Sequence and schematic secondary structures of the riboswitch aptamer domains employed in this study. Secondary structure diagrams are organized similar to available 3D structures for riboswitch aptamers that bind (A) TPP, (B) SAM, (C) FMN, and (D) lysine. (P3ext) The helical extension added to P3 of the TPP aptamer domain (A). (Gray) The nucleotides removed from the wild-type sequence upon introduction of the extension. The T-loop between P2 and P3, which is responsible for recognition of the pyrimidine moiety of TPP, is highlighted in bold letters.

FIGURE 2.

Metabolite-induced conformational switch in the TPP aptamer domain. (A) Sample raw scattering data and (insert) Guinier plots for determination of R_g; (circles) TPP-free; (crosses) TPP-bound. Most Guinier analyses in the present study were performed within the q range indicated by the shaded gray box. (B) P(r) plot detailing the differences in shape and maximum dimension between the free and bound conformations at 2.5 mM Mg²⁺ (gray dots) and 10 mM Mg²⁺ (black lines). (a.u.) Arbitrary units.

FIGURE 3.

Low-resolution SAXS models of the TPP aptamer domain. (A) DAMMIN reconstruction of the bound conformation. The crystal structure is docked within it to demonstrate the agreement in size and shape. The correlation coefficient between the reconstruction and the envelope calculated from the crystal structure (Edwards and Ferré-D'Amaré 2006) is 0.89 (Wriggers et al. 1999). (B) Low-resolution model of the “free” form in the presence of 2.5 mM Mg²⁺. (C) Reconstruction of the free conformation in 1.5 mM Mg²⁺ is in general agreement with that at 2.5 mM Mg²⁺, although slightly expanded. (D) Low-resolution model of the P3ext variant (1.5 mM Mg²⁺) demonstrates an additional density (black) in the P3 region.

FIGURE 4.

Conformational switching induced by Mg²⁺ and metabolite in the SAM-I aptamer domain. Two P(r) plots reveal changes in D_max and global conformations between the free and bound states in the presence of 2.5 mM Mg²⁺ (gray dots) and 10 mM Mg²⁺ (black lines). The bound conformation is identical for the 2.5 mM and 10 mM Mg²⁺, rendering the 2.5 mM trace (gray dots) largely obstructed from view.

FIGURE 5.

Global compaction of the FMN aptamer domain requires minimal Mg²⁺ and no metabolite. P(r) plots demonstrate the similarity of global conformation for the FMN aptamer domain in all conditions tested; free and bound in 1.5 mM (gray dots) and 10 mM Mg²⁺ (black lines).

FIGURE 6.

Mg²⁺-dependent response of the lysine riboswitch aptamer domain. A P(r) plot clearly indicates compaction upon addition of highly stabilizing Mg²⁺ concentrations (10 mM; black lines) as compared to physiologic Mg²⁺ concentrations (1 mM Mg²⁺; gray dots).

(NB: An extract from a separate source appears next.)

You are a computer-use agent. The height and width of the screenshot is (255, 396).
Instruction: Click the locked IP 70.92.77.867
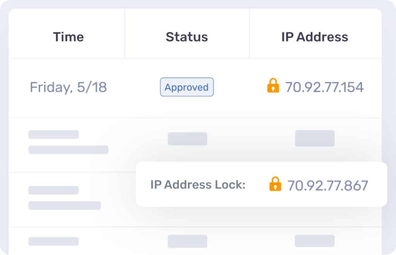tap(328, 186)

At 10 mM Mg²⁺, the global conformational change is induced only by Mg²⁺ (relative to the 1 mM Mg²⁺ condition) with virtually no difference between the free and bound states. At the low Mg²⁺ condition, the ligand is sub-saturating (see the text for details).

FIGURE 7.

Alternative simplified schematics of global conformational responses induced by Mg²⁺ and metabolite. Each riboswitch investigated in this study exhibits idiosyncratic responses to the conditions probed. (A) Conditions are described that yield a globally compacted conformation for each aptamer domain as measured by R_g. (B) A matrix describing the degree of compaction relative to the low [Mg²⁺], no metabolite condition is diagrammed as follows: (white) expanded; (gray) fully compacted; (horizontal lines) partially compacted. (*) As indicated in the Discussion, lysine is present at sub-saturating concentration in our low-Mg²⁺ concentration condition. (C) The same matrix is presented for the glycine and cyclic diguanylate aptamer domain conformations, data adapted from Lipfert et al. (2007) and Kulshina et al. (2009), respectively. The low [Mg²⁺] reference point is chosen as 2.5 mM Mg²⁺ for TPP, SAM-I, lysine, and cyclic diguanylate aptamer domains; and 1.5 mM Mg²⁺ for the FMN and glycine aptamer domains. The high [Mg²⁺] reference point is 10 mM Mg²⁺ in all cases. Global changes are reported for conformations that exhibit differences in R_g > 1.5 Å.